Profitability measures improved markedly in the quarter. Gross profit climbed 63% to €32.1 million, and the gross margin measured on a per-kilowatt hour basis increased 23% to €0.58. These gains reflect both higher volumes and improved per-unit economics.

For the full year, Fastned reaffirmed its previously stated rollout guidance. The company expects to open between 70 and 100 new stations, targeting a network of 476 to 506 stations by year end. Management reiterated expectations for average revenue per station in a range of €350,000 to €400,000, against a prior fiscal year average of €335,000.

On margin guidance, Fastned projects its EBITDA margin to stay relatively stable in the 35% to 40% band. The company did not change its published full-year outlook and maintained the same ranges for station openings, revenue per station and EBITDA margin.

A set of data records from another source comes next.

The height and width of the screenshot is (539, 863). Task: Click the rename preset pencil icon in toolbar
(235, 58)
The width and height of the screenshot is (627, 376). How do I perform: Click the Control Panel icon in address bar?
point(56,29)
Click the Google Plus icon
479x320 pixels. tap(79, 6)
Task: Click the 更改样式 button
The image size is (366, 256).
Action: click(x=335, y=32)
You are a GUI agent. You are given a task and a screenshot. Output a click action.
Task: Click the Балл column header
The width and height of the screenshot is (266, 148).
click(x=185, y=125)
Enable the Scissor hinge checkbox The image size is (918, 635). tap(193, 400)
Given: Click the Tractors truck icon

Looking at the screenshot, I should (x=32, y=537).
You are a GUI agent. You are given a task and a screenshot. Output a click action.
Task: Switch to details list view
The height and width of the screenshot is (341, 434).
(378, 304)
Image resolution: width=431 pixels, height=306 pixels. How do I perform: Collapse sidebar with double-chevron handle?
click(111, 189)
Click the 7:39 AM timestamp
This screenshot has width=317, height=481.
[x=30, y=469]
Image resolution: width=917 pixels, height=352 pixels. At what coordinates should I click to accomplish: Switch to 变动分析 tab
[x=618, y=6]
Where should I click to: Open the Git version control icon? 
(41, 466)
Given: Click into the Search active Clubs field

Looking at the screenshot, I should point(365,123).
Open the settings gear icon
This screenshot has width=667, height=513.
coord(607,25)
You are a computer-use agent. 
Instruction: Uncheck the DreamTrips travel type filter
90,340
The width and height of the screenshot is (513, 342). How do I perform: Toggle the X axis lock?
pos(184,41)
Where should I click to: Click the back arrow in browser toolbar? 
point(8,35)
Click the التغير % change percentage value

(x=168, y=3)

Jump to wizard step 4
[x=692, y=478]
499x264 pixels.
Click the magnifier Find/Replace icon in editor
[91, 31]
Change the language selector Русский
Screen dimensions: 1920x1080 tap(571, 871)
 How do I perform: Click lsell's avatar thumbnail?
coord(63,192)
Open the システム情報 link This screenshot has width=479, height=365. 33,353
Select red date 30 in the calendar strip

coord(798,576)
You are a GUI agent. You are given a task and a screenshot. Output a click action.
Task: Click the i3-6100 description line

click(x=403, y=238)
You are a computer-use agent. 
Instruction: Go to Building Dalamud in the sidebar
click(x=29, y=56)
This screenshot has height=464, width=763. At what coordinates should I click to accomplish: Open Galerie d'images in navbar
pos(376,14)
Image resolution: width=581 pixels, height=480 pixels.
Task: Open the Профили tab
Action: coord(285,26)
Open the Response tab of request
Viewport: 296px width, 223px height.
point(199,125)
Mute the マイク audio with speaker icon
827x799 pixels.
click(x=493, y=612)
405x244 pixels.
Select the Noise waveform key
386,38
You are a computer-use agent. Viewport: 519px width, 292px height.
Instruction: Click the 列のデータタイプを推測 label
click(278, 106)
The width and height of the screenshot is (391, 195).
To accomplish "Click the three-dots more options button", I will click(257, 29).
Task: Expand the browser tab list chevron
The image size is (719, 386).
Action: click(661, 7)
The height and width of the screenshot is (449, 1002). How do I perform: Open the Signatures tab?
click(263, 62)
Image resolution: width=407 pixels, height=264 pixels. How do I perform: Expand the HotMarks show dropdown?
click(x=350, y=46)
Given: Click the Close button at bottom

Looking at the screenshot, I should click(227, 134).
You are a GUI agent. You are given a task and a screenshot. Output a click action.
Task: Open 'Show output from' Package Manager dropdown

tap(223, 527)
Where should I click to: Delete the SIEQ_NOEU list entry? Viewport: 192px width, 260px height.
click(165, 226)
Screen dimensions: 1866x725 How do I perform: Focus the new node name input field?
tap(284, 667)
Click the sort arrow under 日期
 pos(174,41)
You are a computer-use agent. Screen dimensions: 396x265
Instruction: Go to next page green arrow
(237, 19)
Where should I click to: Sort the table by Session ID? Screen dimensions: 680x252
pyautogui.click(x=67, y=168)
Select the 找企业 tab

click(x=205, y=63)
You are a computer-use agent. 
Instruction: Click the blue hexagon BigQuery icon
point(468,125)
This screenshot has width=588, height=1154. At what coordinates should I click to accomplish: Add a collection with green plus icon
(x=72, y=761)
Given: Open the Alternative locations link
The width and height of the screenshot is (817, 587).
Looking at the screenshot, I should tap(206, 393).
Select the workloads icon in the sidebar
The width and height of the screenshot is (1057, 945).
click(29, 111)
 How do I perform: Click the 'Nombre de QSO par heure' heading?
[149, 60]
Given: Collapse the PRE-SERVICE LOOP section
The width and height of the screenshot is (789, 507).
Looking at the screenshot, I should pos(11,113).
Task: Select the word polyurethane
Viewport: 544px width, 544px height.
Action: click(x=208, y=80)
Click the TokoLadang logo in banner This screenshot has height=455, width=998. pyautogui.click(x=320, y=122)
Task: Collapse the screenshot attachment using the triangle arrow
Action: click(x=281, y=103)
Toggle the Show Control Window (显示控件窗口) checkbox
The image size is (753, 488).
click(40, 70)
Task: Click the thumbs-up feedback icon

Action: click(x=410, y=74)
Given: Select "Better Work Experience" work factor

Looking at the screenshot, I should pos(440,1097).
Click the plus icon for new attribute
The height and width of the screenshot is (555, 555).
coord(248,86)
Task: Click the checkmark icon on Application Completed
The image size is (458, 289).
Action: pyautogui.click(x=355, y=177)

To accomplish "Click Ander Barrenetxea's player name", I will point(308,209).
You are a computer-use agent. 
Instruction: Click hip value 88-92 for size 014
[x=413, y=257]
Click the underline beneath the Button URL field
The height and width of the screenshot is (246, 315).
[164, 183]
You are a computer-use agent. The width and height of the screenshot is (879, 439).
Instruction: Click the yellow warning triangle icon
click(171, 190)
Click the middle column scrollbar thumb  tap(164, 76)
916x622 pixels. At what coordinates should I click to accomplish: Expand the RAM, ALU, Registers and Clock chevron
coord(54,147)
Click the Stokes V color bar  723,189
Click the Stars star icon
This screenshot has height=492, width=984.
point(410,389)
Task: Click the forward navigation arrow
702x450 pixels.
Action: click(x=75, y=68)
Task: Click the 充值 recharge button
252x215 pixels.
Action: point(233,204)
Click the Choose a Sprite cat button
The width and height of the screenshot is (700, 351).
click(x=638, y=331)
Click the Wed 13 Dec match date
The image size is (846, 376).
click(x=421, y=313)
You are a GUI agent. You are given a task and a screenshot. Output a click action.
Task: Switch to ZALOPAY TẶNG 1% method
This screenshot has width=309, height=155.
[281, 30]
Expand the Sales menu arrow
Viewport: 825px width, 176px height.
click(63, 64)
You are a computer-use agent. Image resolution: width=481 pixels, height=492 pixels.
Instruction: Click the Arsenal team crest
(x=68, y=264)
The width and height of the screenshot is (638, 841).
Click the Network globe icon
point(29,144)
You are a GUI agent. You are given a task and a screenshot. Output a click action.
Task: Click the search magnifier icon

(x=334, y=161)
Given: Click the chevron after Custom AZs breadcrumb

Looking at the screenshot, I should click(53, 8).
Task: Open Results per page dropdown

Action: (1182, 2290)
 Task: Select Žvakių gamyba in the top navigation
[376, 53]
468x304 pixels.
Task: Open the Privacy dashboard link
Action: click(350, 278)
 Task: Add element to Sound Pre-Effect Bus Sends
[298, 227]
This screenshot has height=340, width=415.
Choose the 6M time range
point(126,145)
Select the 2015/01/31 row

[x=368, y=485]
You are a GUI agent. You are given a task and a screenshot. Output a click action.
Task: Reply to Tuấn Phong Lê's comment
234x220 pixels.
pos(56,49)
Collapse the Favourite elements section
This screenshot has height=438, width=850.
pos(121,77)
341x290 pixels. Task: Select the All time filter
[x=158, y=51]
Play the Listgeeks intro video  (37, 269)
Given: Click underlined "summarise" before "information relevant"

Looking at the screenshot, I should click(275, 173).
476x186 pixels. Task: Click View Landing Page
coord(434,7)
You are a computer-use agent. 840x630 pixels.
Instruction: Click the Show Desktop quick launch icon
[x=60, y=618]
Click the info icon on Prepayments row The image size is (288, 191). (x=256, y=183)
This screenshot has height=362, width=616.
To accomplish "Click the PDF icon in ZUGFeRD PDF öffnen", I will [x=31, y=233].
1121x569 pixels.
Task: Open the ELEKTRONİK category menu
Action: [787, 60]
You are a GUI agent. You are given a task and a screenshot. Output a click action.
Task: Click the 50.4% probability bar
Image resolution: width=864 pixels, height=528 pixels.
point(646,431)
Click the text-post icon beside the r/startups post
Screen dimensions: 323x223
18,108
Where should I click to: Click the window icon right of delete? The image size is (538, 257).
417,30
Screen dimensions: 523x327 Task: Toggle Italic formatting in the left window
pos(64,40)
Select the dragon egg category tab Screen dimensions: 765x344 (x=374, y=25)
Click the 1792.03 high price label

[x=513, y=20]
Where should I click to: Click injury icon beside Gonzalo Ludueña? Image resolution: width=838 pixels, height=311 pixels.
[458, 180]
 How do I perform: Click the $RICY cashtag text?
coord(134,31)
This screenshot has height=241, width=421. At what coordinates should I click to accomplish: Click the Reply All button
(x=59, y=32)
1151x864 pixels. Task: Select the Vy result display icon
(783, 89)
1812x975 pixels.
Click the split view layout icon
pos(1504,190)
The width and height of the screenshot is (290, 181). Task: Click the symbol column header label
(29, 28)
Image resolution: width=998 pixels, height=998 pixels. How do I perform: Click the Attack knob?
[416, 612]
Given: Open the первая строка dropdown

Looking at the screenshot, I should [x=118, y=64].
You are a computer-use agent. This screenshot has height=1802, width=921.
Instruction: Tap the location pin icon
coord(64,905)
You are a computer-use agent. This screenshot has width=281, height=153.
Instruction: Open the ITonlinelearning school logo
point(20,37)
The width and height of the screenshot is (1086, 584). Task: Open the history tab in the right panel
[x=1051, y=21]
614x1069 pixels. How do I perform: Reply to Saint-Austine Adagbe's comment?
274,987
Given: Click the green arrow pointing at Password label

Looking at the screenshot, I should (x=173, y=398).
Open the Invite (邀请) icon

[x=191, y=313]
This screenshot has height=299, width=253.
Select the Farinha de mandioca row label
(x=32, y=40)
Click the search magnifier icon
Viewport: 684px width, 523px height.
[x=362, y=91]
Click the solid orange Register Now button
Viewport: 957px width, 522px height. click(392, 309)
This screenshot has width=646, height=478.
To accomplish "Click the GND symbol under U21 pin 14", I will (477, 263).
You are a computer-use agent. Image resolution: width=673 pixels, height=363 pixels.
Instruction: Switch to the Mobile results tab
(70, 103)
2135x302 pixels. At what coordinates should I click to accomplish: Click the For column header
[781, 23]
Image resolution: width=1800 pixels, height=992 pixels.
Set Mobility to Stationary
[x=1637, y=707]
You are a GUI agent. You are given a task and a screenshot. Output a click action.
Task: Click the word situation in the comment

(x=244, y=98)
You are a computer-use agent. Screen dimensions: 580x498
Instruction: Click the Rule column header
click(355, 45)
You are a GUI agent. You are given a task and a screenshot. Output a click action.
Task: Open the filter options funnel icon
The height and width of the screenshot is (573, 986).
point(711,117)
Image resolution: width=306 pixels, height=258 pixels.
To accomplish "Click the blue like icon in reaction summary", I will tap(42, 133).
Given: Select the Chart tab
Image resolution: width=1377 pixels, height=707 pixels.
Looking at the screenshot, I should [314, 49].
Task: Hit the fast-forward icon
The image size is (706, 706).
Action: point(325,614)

Contextual note: The results combine stronger usage of existing infrastructure with incremental capacity from new and upgraded sites. The company presented growth in both top-line and gross profitability measures while keeping full-year operational targets intact.

Risks

  • Execution risk tied to rolling out 70 to 100 new stations this year - failure to meet the target would affect network and revenue projections. This impacts the EV charging infrastructure sector.
  • Uncertainty around achieving the guided average revenue per station range of €350,000 to €400,000 - results could deviate depending on station performance and utilization. This impacts revenues in the charging and broader electric mobility markets.
  • Stability of the projected 35% to 40% EBITDA margin - margin performance may change if costs, utilization or pricing dynamics shift. This affects profitability in the EV charging and energy services sectors.